By James Kenney (modified from original publication for Queens Free Press)
“Maybe it’s the roofie talking, but this is really fun.”
If that “clever” dialogue doesn’t bring back fond memories of The Thomas Crown Affair, To Catch a Thief, The Sting, or the indelible Charade, you may find yourself, like me, perhaps unnecessarily hostile towards the minor, mildly engaging Focus, the slick but empty new Long-Con entertainment from Will Smith, who has been riding on the coattails of bygone triumphs for a fairly uneventful half-decade. His usually spontaneous cool here slips a bit into uneasy insouciance, feeling strangely heavy and half-medicated, just reminding us how difficult McQueen’s stylishly indifferent act was to pull off a near-half century ago.
“You’re not a serial killer, are you?” She says.
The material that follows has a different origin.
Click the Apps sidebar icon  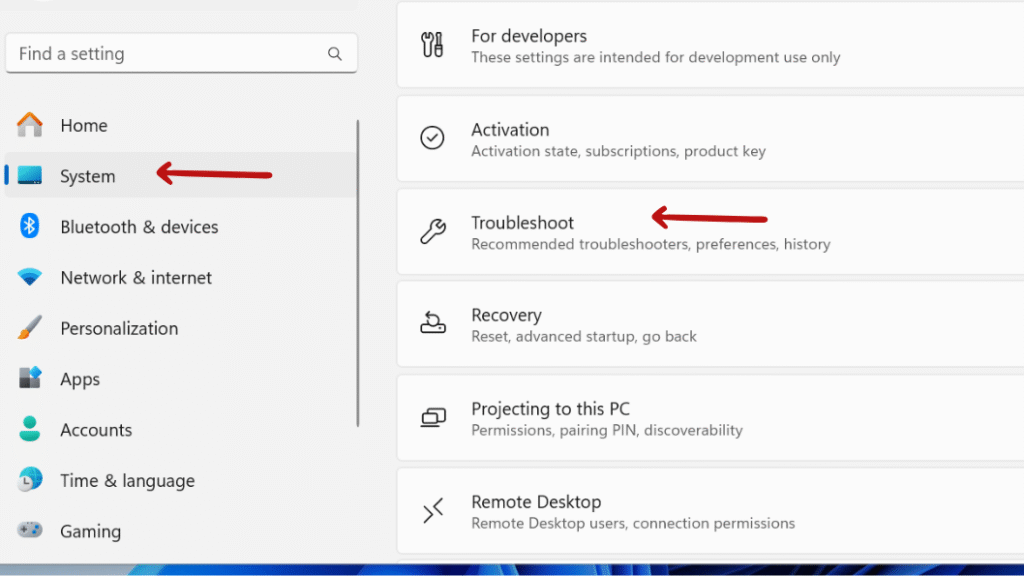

“That depends. How many times does it take to get to ‘serial’?” He coolly replies.
“Five?” she answers nervously.
“Oh, we’re good” he tosses off with a wink.
Well, I imagine I could picture Cary Grant and Audrey Hepburn tossing off this exchange, or at least Hepburn and Peter O’Toole in How To Steal a Million, but the effort here to be effortlessly charming is sweat-drenched, the film’s hamstrings stretched to the point of shredding. The whole film is an exercise in outcome engineering; it never once feels anything other than rehearsed, and the manipulation isn’t particularly agreeable. The classic soul and rock tracks (and the sleek modern appropriations) peppering the soundtrack naturally hit a groove the movie itself never quite achieves.

Wolf of Wall Street’s Margot Robbie, indeed extraordinary to look at, and the gorgeous Mr. Smith nevertheless lack chemistry. At moments the film seems to be looking for the grace and charm of George Clooney and Jennifer Lopez’s guarded flirtations in Out of Sight, but the romantic-but-reticent chemistry came a lot more naturally to Clooney and Lopez, and too much of Focus’ handsome photography is calculated and self-conscious. Don’t have Robbie stand on a balcony staring meaningfully into the New Orleans’ night; have a horse-drawn carriage clopping artfully by below as she sighs meaningfully.
Focus feels too corporate for the film itself to have any fellow-feeling for the characters, who are ostensibly nomads living on the outskirts of society and only swooping in to feed off of it. The way Will Smith’s character discusses “The Big Game” while carefully never mentioning the world “Super Bowl” because of the NFL’s beastly trademarking feels wholly inauthentic, and the extreme product placement (“How Many Hyatt’s did you have to look in to find me?” “Five.”) might make for a lively drinking game but doesn’t bring back memories of Grant and Hepburn, or even Michael Caine and Shirley MacLaine in Gambit.
Scenes dribble out without tension because we know we’re not watching anything “real”; like the recent Duplicity, the film is a bit too in love with its own cleverness to remember to let us in on the joke. Watching Smith betting and losing big on the Superbowl, err, “The Big Game,” with a wealthy, arrogant Asian businessman doesn’t delight because we know we are watching a superficial set-up for some wholly farfetched reveal that will disaffirm what came before.
That being said, there is indeed a long tradition of slick, pretty films featuring glamorous thieves and seductive women, and Smith and Robbie heave and grunt their way into the canon. Audiences generally enjoy the larceny-minded, if they’re amiable and attractive, plying their trade on wealthy and deserving dupes, and it takes a lot to make me truly detest a film like Focus. Lots of talented people spend two hours and lots of money in Focus spinning their wobbly plates of manipulation, however. The film has no life outside of these constantly spinning plates, and the manipulation and control is finally oppressive rather than exhilarating. Writer-directors Glenn Ficara and John Requa aren’t story tellers here, they’re salesmen, and it’s not human material they’re selling, it’s polyethylene; very lightweight but rather rigid.